On the 26th of November, the Jesuits in Britain Archives once again took part in the annual Explore your Archive campaign by holding an exhibition for members and staff of the Province that celebrated particularly interesting or unusual items in the collection. Explore Your Archive is an Archives and Records Association tool for public and private organisations across the UK and Ireland to showcase the hidden gems stored in their collections. Each year a list of themes is released for archives to explore on their social media during the launch week. The themed hashtags that we chose to focus on this year were #SweetArchives, #MysteriousArchives, #FriendlyArchives, #SurprisingArchives, #ActionArchives, #ArchivesatSea, and #ArchiveVoices in order to demonstrate the huge variety of the archive’s collection. I assisted Alex (Cataloguing Archivist) in preparing for the exhibition by helping to locate and remove the artefacts that had been chosen for display and then arranging their order for the exhibition. While writing some of the labels used to explain and give context to the items, I learnt some fascinating details that I will recount below.

Among some of my favourite artefacts displayed in the exhibition were those that belonged to Fr Augustus Law SJ (1833-1880), because they perfectly convey the extraordinary life that he lived. We displayed his fork and two of his diaries written while serving in the Royal Navy from the age of only twelve years old. These diaries, filled with funny illustrations of ships and people, describe his journeys to exotic places, like a voyage from Hong Kong to Singapore. His Zulu phrasebook and notebook of useful advice, such as cures for tapeworm and bronchitis, reveal details of his missionary mission to the Zambesi, where he died shortly upon reaching safety after weeks of walking without supplies in order to escape bandits.

Extract from Fr Law’s cadet diary with illustrations (ref: SJ/32/1/1)

Amongst the #SweetArchives category was another of my favourite artefacts, a beautiful watercolour sketchbook in which Fr Leslie Walker SJ (1877-1958) depicted scenes from his time as a military chaplain from 1915 to 1919 in extraordinary detail. Many of his paintings are certainly not sweet, such as the bombed ruins of Ypres, a claustrophobic trench and no-man’s land piled with bodies, but the image we chose to display was the contrastingly peaceful image of an army school of cookery. Fr Walker was asked by his superiors to sketch the battlefields as a result of his artistic talent, and his colleagues expressed that it was remarkable he managed to do so, with such accuracy, despite the great danger of exposing himself to the enemy whilst observing the scene.

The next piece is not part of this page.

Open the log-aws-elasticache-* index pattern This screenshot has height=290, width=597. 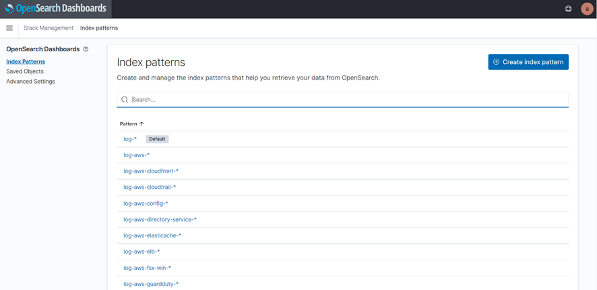point(152,236)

Watercolour of Army cookery school in France during WWII by Fr Leslie Walker SJ (ref: SJ/51/11/6)

Under the #MysteriousArchives section, we included a letter sent from Napoleon to the Bishop of Orleans. Interestingly, Napoleon signs himself as ‘L’Empereur’ in this letter, written on the 21st of May 1804, a few days after he accepted the title. This letter is arguably the archive’s most mysterious item because it is unclear why and how the letter came to be here.

Part of Napoleon Bonaparte’s letter with his own signature (ref: OI/10)

One of the most surprising artefacts of the #SurprisingArchives were the locks of Fr Cyril Martindale SJ’s (1879-1963) hair, cut at a very young age and sent to his father. I already knew that locks of hair were popular Victorian keepsakes, but it was still peculiar to see so much blonde, over one hundred year old hair!

I really enjoyed helping with the ArchI’ve Explored exhibition because it allowed me to see and learn about a huge range of the archive’s collection.